Mort de la riche veuve de Neuilly : crime ou suicide ?

Mort de la riche veuve de Neuilly : crime ou suicide ?

Société
DirectLCI
JUSTICE - La cour d'assises des Hauts-de-Seine va juger à partir de mardi deux hommes soupçonnés de l'assassinat en 2005 d'une veuve fortunée. Une bien mystérieuse affaire.

De l'aveu même d'un enquêteur, c'est une affaire "digne des meilleurs polars" qui sera jugée à partir de mardi devant la cour d'assises des Hauts-de-Seine. Dans le rôle de la victime : Dominique F., 57 ans, riche veuve d'un célèbre marchand d'art. Au rang des accusés : Olivier E., 42 ans et Franck R., 44 ans. Les jurés auront deux semaines pour dire si les deux hommes, poursuivis pour assassinat, ont maquillé un crime en suicide afin de capter l'héritage colossal de la quinquagénaire, estimé à plus quatorze millions d'euros.

Le 1er décembre 2005, Dominique F. avait été retrouvée pendue à l'escalier en colimaçon de sa luxueuse péniche amarrée à Neuilly-sur-Seine. Franck R. et Olivier E. sont les dernières personnes à l'avoir vue vivante. La veille, les trois amis avaient dîné ensemble à bord du bateau. Le chien de la victime, seul "témoin" du drame, a participé à la reconstitution, fait rarissime dans l'histoire judiciaire française. Mais confronté aux deux suspects, le dalmatien n'a émis aucune réaction significative.

Un suspect endetté

Pour l'accusation, la victime, qui avait consommé ce soir-là trop d'alcool et de médicaments, n'était "pas dans la capacité" de mettre fin à ses jours. Plus accablant selon elle, deux mois avant sa mort, la veuve fortunée avait fait de Franck R. qu'elle considérait comme son fils, son légataire universel. L'homme endetté de plusieurs dizaines de milliers d'euros assure qu'il n'en savait rien. Quant à Olivier E., qui depuis son divorce menait une vie nocturne mouvementée, son ADN a été retrouvé sur la corde de marin au bout de laquelle elle pendait. La défense met de son côté en avant son caractère suicidaire. Depuis la mort de son mari onze mois plus tôt, la veuve était inconsolable et buvait beaucoup.
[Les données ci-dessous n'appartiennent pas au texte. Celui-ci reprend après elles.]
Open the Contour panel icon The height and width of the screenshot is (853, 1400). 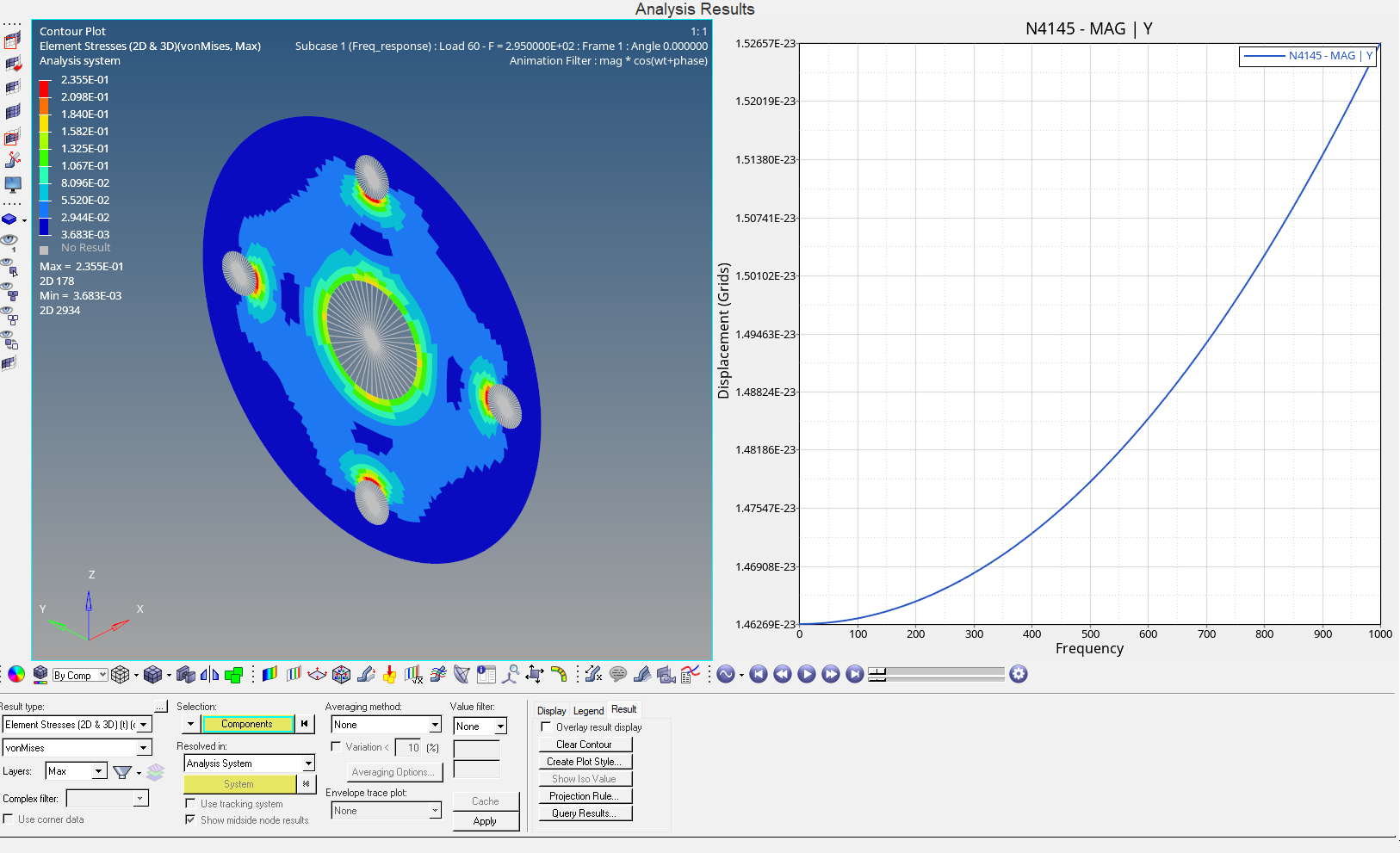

Dans ce dossier "complexe", où les différentes autopsies se contredisent, la justice a elle aussi longuement balbutié, classant d'abord l'affaire sans suite avant de mettre en examen les hommes en 2011. Une ordonnance de non-lieu sera ensuite prononcée avant que le parquet ne fasse appel. Les deux accusés encourent la réclusion criminelle à perpétuité.